Can Aspose.Pdf behave the same way as Aspose.Words?

Thank you!

codewarior · April 28, 2014, 11:54pm

Hi Alexei,

Aspose.Pdf for .NET and Aspose.Words for .NET are two separate APIs and both have separate/different document rendering engines. Both APIs use individual techniques to render objects inside the targeted file format.

However, in order to render/display Unicode characters inside PDF file without specifying the font information, you may try using the Document Object Model (DOM) of Aspose.Pdf namespace. But when using this approach, the HTML tags are are rendered/transformed accordingly and they appear as native HTML tags. For the sake of correction, we already have logged the requirement of “parsing HTML tags when using Aspose.Pdf namespace”, in our issue tracking system as PDFNEWNET-35804. The development team is looking into the details of this requirement and will keep you updated on the status of a correction. We are sorry for this inconvenience.

Document doc = new Document("c:/pdftest/Paysage.pdf");
string html1 = "<div>TEST_中文文档资料_TEXT</div>";
doc.Pages.Add().Paragraphs.Add(new Aspose.Pdf.Text.TextFragment(html1));
doc.Save("c:/pdftest/UniCodeTextDOM.pdf");

abnovikov · April 29, 2014, 9:06am

yes, this may be a work around, but we prefer to use a Pdf.Generator's method and will expect that eventually it will convert all multibyte characters into correct pdf file.

pdf.ParseToPdf(html);

Looking forward to see this feature implemented,

Thank you,

Alexei

codewarior · April 29, 2014, 11:03pm

Hi Alexei

Thanks for sharing the details.

I have logged an investigation ticket in our issue tracking system as PDFNEWNET-36825, and the development team will further look into this matter to see if the font/multi-byte text related problem can be fixed in ParseToPdf(..) method. We will further look into the details of this issue and will keep you updated on the status of a correction.
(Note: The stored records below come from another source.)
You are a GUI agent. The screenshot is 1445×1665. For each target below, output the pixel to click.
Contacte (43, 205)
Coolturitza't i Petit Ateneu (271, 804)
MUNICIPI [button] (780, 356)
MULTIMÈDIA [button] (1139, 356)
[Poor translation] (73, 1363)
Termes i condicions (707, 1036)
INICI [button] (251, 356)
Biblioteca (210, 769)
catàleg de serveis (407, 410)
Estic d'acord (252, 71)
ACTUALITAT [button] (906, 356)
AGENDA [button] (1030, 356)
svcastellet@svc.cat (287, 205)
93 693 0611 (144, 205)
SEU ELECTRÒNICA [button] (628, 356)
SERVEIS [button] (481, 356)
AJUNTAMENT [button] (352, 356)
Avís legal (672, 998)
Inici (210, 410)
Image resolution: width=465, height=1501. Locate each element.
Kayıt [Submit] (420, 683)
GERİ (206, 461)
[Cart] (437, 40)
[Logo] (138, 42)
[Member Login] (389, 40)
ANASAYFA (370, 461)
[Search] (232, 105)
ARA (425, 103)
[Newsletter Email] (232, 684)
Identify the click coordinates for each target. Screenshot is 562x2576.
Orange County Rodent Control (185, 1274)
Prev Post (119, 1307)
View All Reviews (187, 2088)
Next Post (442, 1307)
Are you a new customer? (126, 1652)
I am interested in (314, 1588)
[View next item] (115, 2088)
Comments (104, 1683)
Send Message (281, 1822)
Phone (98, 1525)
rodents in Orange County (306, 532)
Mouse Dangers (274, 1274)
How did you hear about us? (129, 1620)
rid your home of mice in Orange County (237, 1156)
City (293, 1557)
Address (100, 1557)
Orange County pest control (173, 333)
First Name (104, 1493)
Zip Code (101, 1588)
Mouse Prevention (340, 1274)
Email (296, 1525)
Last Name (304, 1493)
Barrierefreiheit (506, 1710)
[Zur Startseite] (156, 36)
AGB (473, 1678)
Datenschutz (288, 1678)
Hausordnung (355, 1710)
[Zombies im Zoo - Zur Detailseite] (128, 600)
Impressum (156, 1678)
We apologize for any inconvenience caused.

aspose.notifier · August 7, 2014, 2:15am

The issues you have found earlier (filed as PDFNEWNET-35804) have been fixed in Aspose.Pdf for .NET 9.5.0.

This message was posted using Notification2Forum from Downloads module by Aspose Notifier.
(8)

tilal.ahmad · August 26, 2014, 6:53am

Hi Alexei,

Thanks for your patience. As stated above PDFNEWNET-35804 is resolved and now you can add HTML string in new/existing document using new DOM approach. Please check following documentation link for the purpose. It will help you to accomplish your requirements.

Add HTML string using DOM approach.

Please feel free to contact us for any further assistance.

Best Regards,

tilal.ahmad · September 3, 2014, 11:32am

Hi Alexei,

Thanks for your patience. In reference to PDFNEWNET-36825, we want to update you that Aspose.Pdf.Generator package will be obsolete soon. So we are fixing old issues and making new improvements in new generator (Aspose.Pdf.Document). It is more efficient and improved approach, so please use new DOM approach for adding HTML string to PDF for the issue. It will help you to accomplish the task.

We are sorry for the inconvenience caused.

Best Regards,

aspose.notifier · September 5, 2014, 2:34am

The issues you have found earlier (filed as PDFNEWNET-36825) have been fixed in Aspose.Pdf for .NET 9.6.0.